За ужином болтаем на посторонние темы и много смеемся. Я чувствую себя так, будто Питер в моей жизни не значил ничего особенного, а мама и папа давно зажили по-человечески. Время от времени меня тревожит единственная мысль: что последует дальше? Причин встречаться у нас с Джерардом как будто больше нет. Адрес центра у меня в кармане, а посадка нарциссов сегодня закончилась.
Представляю себе, что больше не увижу его улыбающихся глаз, и кажется, что без них я сама разучусь улыбаться. Нет, я не задыхаюсь от вспыхнувшей страсти и чувствую себя до странности спокойно и непринужденно. Та стыдливость, которая охватила меня после первого свидания, бесследно исчезла. Наверное, это совсем не любовь. Даже не влюбленность. Подобные отношения, очевидно, не выливаются в брак и не ложатся в основу романтических фильмов. Сценаристам-романтикам подавай бурю и надлом, пылкие объяснения и клятвы. А женитьба нужна тем, кому важно прикрепить к себе избранника законом.
Мне же с Джерардом просто хорошо. Необыкновенно хорошо и безмятежно. Нарушать этот покой и уют накалом чувств, ей-богу, совершенно не хочется.
— Эви? — с улыбкой зовет меня он.
Вздрагиваю. Как неудобно получилось. Я так увлеклась своими мыслями, что не слышала его последних слов. Напрягаю память. Он рассказывал про видеоролик на их сайте о девушке с самыми длинными в мире ногами. Потом про то, как в прошлом месяце готовил материал для нью-йоркских туристов с ограниченными финансовыми возможностями — составлял для них список недорогих гостиниц и развлечений по вполне приемлемым ценам. Потом… гм… по-видимому, тут я и сосредоточилась на своих мыслях.
— Прости, — говорю я, виновато улыбаясь. — Я немного… отвлеклась.
— На что? — совершенно беззлобно спрашивает Джерард. — Или это секрет?
Энергично качаю головой.
— Нет, ну что ты… какие тут могут быть секреты? Я… э-э… — хихикаю, чувствуя, что к щекам приливает краска стыда, — сложно объяснить. Задумалась обо всем… В общем, о родителях, о сегодняшнем дне… — Взмахиваю рукой. — Но тебя я прекрасно слышала, — заявляю я, как могу уверенно, при этом густо краснея. Проклятье! Кто меня тянет за язык?!
Джерард шире улыбается.
— И о чем же я у тебя спросил?
— Спросил? — Я теряюсь. Вот почему лучше не врать даже в мелочах. Солжешь единожды — и будет не выпутаться. — Гм…
Джерард смеется.
— Всего лишь о том увидимся ли мы еще. С тобой легко и приятно. Я подумал: почему бы нам снова не поужинать вдвоем, например завтра?
— Завтра? — переспрашиваю я. В моих ушах раздается раз четвертый «легко и приятно». — Мм… я еще не знаю, какие у меня на завтра планы. — Нет, честное слово! Судьба дает мне то, чего я хочу, а я, еще не успев об этом задуматься, отказываюсь от подарка. Почему мы так странно устроены? — Но мы можем созвониться, — спешу я исправить оплошность. — Утром или ближе к ланчу. Что скажешь?

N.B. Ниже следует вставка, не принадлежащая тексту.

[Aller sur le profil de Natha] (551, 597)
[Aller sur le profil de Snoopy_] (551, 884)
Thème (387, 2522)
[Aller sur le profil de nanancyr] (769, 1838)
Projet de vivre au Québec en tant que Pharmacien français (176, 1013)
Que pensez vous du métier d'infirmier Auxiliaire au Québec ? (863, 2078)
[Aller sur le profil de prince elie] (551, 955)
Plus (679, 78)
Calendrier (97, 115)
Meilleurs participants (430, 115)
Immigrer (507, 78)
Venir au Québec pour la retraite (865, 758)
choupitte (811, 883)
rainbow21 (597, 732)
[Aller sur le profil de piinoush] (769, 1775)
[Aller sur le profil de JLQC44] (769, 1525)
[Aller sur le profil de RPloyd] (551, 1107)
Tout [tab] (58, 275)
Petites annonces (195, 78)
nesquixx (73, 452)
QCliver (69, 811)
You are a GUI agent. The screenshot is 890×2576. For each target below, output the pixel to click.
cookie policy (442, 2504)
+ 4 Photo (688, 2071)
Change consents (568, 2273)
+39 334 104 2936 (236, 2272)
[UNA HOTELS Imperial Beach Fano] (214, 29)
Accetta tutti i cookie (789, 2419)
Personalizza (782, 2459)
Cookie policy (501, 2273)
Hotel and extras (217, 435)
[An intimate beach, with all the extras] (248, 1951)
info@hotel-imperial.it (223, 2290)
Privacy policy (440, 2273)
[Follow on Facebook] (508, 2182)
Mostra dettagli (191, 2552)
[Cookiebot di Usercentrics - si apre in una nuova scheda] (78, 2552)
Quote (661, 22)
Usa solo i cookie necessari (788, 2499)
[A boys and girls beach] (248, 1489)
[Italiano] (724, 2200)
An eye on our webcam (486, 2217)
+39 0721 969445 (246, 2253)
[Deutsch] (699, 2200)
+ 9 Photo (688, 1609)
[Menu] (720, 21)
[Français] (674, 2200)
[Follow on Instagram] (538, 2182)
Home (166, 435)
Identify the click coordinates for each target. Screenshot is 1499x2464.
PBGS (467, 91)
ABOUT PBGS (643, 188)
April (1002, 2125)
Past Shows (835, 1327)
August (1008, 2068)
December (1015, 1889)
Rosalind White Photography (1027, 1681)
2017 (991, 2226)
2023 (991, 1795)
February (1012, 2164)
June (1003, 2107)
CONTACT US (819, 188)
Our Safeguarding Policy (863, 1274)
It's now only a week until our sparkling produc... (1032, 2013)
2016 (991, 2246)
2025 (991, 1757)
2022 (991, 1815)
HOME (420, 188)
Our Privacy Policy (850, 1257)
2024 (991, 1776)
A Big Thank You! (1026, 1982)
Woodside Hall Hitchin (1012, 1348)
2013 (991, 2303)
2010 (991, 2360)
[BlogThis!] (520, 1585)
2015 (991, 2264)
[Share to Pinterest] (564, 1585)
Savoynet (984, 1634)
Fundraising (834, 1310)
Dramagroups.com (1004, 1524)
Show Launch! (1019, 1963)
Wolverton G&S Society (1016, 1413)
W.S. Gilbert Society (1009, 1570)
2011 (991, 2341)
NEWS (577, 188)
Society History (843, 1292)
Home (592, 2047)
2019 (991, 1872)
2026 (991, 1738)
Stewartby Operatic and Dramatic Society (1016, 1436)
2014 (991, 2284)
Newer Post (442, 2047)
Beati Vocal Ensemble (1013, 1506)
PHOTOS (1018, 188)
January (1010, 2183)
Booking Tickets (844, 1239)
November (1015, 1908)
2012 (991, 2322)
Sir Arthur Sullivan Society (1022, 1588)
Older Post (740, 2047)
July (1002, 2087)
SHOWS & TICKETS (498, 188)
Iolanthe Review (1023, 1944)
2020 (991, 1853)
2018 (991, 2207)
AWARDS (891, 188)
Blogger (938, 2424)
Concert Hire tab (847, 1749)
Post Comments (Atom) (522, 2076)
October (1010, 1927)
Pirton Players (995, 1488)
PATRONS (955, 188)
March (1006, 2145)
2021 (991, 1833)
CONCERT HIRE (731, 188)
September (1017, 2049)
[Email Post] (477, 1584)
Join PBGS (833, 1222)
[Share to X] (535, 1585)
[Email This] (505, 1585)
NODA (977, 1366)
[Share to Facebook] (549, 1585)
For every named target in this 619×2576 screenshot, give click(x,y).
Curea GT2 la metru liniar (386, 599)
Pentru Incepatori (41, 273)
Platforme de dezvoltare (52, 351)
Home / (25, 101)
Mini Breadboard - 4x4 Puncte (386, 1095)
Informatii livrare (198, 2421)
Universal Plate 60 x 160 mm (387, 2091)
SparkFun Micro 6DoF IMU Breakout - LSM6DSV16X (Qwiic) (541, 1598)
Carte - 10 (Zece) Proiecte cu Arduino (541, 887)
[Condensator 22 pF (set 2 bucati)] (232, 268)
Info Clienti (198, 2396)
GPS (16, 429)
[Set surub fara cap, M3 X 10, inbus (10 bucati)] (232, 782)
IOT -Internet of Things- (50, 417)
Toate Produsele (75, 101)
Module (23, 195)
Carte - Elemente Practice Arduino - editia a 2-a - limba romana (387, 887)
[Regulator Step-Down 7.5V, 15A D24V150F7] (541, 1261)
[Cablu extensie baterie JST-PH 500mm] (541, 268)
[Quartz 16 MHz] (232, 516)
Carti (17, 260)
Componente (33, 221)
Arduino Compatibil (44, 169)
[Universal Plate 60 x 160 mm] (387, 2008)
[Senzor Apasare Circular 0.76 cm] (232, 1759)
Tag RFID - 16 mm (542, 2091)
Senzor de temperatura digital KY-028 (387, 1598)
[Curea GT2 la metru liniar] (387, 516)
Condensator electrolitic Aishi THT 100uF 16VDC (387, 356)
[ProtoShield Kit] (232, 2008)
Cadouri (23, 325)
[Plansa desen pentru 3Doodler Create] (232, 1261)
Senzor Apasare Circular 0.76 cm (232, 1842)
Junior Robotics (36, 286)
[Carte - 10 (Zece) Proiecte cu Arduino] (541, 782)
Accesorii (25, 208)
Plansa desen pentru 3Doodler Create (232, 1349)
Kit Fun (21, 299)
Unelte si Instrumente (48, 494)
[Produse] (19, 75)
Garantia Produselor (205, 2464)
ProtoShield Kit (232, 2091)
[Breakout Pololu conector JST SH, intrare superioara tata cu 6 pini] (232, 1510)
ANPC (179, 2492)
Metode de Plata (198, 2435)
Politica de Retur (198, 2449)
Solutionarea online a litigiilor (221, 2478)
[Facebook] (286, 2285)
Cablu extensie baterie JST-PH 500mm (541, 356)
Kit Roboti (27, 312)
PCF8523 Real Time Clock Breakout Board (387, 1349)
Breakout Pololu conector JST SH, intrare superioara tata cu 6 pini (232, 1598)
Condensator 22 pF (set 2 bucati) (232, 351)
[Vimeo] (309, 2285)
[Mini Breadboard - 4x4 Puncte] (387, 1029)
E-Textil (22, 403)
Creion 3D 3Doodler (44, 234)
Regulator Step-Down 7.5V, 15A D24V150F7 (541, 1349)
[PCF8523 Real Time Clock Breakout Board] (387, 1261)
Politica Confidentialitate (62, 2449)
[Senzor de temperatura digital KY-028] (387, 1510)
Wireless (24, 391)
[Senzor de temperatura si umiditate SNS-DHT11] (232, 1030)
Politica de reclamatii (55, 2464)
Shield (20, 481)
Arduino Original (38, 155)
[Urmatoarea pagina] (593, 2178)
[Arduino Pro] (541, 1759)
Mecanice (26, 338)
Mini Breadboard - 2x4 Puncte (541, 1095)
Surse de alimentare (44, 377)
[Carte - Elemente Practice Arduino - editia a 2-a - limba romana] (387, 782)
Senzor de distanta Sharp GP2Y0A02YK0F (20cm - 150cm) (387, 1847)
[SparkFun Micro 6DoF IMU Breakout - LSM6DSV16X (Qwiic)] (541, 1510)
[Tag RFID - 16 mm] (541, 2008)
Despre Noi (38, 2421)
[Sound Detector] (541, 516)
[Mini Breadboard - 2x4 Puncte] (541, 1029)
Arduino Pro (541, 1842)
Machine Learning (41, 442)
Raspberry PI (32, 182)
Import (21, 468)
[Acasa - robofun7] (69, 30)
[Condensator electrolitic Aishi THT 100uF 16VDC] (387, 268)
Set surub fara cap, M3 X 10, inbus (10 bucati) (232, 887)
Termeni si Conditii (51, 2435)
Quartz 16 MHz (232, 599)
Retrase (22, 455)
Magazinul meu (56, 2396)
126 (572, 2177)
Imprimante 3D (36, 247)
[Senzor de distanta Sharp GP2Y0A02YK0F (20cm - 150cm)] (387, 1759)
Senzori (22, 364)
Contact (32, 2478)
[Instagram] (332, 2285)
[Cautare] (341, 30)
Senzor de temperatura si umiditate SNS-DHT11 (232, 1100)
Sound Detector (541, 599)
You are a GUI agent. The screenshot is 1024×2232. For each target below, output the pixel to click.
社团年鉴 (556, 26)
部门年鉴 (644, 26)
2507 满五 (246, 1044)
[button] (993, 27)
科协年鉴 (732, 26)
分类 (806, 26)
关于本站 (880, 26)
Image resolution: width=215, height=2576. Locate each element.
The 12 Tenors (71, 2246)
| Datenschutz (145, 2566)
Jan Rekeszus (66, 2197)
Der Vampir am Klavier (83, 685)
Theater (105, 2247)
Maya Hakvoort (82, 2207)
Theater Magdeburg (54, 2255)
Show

— Скажу, что буду ждать твоего звонка, не выпуская из рук телефон. Пожалуй, даже лягу с ним спать. Вдруг он зазвонит раньше, чем я проснусь?
Смеюсь.
— Хватит сыпать шуточками!
— Это не шуточки, — произносит Джерард, не то грустнея, не то серьезнея.
Встречаемся с Деборой на следующий день во время ланча. Я торопливо и взволнованно пересказываю ей вчерашний разговор с Джерардом. Точнее, ту его часть, которая касалась наших родителей.
Дебора одобрительно кивает.
— С ними поговори ты. У тебя лучше получится. Теперь дело за малым: чтобы они оба согласились и не пожалели денег.
— Отец не скупердяй, но если втемяшит себе в голову, что там дурачат народ с единственной целью — вытянуть из них круглую сумму, тогда тут же отмахнется от этой идеи. И пиши пропало.
— Поэтому я и говорю: разговаривай с ними сама. Опишешь все так же, как описала мне. И не забудь упомянуть, что проконсультировалась у известного и уважаемого журналиста из «Нью-Йорк пост». Тогда папочка сразу помчится гладить костюм.
Криво улыбаюсь.
— Кто тебе сказал, что Джерард известный и уважаемый? И что работает в «Нью-Йорк пост»?
Дебора пожимает плечами.
— Для какой нью-йоркской газеты он пишет, не имеет большого значения. А в том, что у него талант и что рано или поздно к нему придет слава, я не сомневаюсь. С середнячком и неудачником ты не стала бы связываться.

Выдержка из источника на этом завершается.